About optimization with Renyi divergence

Question

• Can someone link me to some pedagogic example of computing the Renyi divergence between two discrete/continuous distributions? Like examples where someone has been able to obtain a neat closed form or such answer?

• Is there any example of doing an optimization on Renyi divergence? Like given a distribution and some constraints on a second one, being able to write down the second distribution such that their mutual $\alpha$-Renyi divergence is minimized. Is there such an example?

Answer 1

For the requested examples see Rényi Divergence and Kullback-Leibler Divergence (2012).
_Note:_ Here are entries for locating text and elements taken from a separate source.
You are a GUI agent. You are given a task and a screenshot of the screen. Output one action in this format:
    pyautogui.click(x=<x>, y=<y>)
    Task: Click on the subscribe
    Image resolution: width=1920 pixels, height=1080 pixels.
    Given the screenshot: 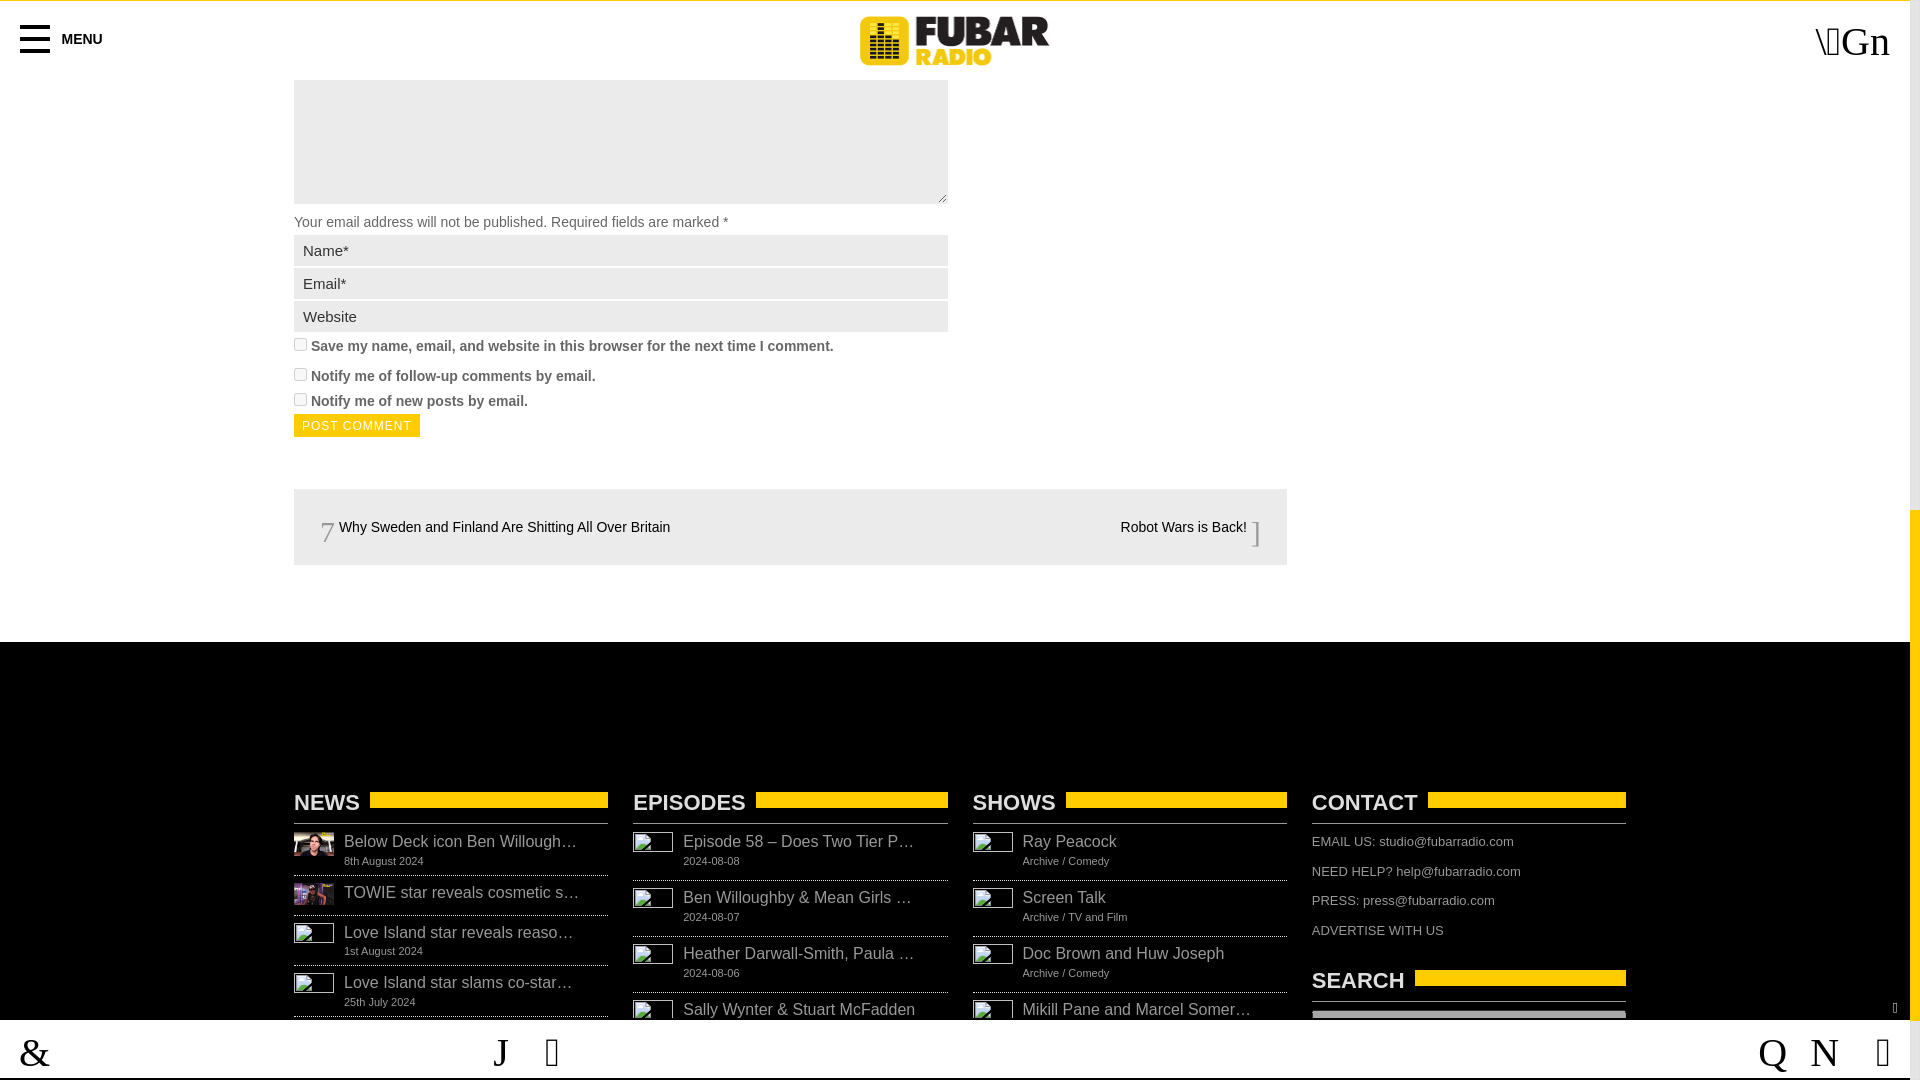 What is the action you would take?
    pyautogui.click(x=300, y=400)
• Two continuous distributions: Equation 10 gives the Rényi divergence between two Gaussian distributions (mean $\mu_i$, variance $\sigma_i$):

$$ D_\alpha\Big({\cal N}(\mu_0,\sigma_0^2)\|{\cal N}(\mu_1,\sigma_1^2)\Big) = \frac{\alpha(\mu_1 - \mu_0)^2}{2\sigma_\alpha^2} + \frac{1}{1-\alpha} \log\left( \frac{\sigma_\alpha}{\sigma_0^{1-\alpha}\sigma_1^\alpha}\right), $$ for $\sigma_\alpha^2 = (1-\alpha)\sigma_0^2 + \alpha \sigma_1^2 > 0$

• Two discrete distributions: Figures 2 and 3 show the Rényi divergence $D_\alpha(P||Q)$ for fixed $Q$ as $P$ varies over a sample space containing two or three elements.

Answer 2

For your first question, the MSc thesis by Manuel Gil provides/derives closed form expressions for Renyi divergences associated with several of the continuous distributions.